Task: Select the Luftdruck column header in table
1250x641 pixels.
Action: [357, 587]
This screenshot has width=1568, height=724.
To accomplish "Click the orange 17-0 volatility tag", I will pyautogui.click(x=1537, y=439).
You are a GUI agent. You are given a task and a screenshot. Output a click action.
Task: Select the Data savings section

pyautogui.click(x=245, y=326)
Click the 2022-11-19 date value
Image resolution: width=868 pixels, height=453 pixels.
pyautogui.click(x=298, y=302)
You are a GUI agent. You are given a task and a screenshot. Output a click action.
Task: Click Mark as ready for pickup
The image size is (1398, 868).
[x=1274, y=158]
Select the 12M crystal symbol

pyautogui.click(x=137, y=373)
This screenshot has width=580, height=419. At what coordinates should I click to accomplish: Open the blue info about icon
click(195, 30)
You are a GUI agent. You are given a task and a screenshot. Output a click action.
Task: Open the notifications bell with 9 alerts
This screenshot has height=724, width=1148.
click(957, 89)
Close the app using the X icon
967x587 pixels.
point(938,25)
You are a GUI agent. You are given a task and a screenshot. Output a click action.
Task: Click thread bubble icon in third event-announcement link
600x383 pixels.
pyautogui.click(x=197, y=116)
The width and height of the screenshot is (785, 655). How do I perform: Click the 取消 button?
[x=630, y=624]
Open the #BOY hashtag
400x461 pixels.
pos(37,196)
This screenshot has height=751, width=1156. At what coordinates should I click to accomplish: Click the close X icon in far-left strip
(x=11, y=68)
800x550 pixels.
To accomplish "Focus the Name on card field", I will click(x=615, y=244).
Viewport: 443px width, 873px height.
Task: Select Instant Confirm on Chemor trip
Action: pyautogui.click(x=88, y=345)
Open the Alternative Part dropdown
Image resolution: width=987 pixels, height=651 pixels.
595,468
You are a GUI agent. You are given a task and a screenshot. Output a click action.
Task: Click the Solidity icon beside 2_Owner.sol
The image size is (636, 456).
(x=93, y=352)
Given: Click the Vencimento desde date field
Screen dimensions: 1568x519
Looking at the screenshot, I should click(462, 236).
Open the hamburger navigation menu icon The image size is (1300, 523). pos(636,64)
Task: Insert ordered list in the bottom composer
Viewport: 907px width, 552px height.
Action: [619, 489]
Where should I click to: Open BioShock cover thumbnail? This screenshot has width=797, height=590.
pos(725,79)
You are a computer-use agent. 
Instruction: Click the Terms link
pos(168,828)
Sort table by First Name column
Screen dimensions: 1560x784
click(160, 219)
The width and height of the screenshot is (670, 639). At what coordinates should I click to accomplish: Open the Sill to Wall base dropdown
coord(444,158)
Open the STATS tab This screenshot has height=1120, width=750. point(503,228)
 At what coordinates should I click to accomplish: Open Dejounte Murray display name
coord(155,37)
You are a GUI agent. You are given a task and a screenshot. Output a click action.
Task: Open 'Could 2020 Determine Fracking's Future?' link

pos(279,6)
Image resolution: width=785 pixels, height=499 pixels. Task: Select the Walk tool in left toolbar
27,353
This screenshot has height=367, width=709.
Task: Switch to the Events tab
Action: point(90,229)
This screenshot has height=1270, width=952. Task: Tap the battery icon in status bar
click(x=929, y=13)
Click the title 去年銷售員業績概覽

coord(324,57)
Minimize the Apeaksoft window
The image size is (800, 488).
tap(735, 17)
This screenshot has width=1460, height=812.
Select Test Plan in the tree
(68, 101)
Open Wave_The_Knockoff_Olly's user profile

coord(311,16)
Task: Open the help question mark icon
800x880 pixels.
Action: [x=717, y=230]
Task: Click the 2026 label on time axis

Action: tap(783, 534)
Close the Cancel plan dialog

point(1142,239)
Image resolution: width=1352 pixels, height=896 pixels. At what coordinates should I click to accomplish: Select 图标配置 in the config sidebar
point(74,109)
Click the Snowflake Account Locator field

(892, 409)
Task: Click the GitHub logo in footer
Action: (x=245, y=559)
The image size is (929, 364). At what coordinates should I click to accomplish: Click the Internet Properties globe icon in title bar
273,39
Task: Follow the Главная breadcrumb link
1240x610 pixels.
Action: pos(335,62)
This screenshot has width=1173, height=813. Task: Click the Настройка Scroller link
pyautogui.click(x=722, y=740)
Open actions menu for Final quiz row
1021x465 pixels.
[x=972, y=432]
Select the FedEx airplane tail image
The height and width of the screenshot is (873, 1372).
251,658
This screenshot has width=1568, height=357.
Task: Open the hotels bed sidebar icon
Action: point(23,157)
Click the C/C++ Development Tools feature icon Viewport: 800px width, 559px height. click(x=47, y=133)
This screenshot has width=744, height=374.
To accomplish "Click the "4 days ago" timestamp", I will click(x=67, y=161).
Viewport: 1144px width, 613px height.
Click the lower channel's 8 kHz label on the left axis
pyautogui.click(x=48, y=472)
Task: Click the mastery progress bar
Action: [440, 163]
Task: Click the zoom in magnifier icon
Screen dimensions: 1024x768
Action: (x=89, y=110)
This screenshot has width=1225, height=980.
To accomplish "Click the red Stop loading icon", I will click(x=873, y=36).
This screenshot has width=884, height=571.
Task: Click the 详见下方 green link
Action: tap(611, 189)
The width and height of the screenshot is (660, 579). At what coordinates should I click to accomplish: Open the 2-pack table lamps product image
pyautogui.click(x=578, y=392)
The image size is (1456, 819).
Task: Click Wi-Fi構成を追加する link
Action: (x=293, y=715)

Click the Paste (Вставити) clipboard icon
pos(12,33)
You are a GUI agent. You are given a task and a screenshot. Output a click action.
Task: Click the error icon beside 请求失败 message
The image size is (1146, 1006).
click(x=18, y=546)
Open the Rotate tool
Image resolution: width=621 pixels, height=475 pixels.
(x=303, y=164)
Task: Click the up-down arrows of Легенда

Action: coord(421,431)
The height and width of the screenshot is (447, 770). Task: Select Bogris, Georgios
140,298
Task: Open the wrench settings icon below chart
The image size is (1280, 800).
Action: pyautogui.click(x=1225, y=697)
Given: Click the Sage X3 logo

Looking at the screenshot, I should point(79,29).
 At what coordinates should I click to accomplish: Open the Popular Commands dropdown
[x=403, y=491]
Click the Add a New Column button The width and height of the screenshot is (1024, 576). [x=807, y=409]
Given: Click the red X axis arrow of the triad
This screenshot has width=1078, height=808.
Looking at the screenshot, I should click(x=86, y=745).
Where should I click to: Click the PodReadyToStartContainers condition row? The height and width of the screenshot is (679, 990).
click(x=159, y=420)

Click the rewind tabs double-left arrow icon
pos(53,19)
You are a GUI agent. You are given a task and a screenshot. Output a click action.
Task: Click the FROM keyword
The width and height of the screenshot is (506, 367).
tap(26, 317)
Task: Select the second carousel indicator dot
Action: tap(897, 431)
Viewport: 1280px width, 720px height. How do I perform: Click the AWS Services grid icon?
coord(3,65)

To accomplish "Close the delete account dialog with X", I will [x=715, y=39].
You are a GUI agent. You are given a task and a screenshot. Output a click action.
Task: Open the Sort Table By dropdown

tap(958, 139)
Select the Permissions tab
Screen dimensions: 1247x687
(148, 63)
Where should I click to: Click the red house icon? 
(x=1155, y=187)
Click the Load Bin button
---*---
» WHAT THE EXERCISE ASKS
For the listing above, state how many lines include the word "with", and give only the number.

» PROBLEM SOLUTION
2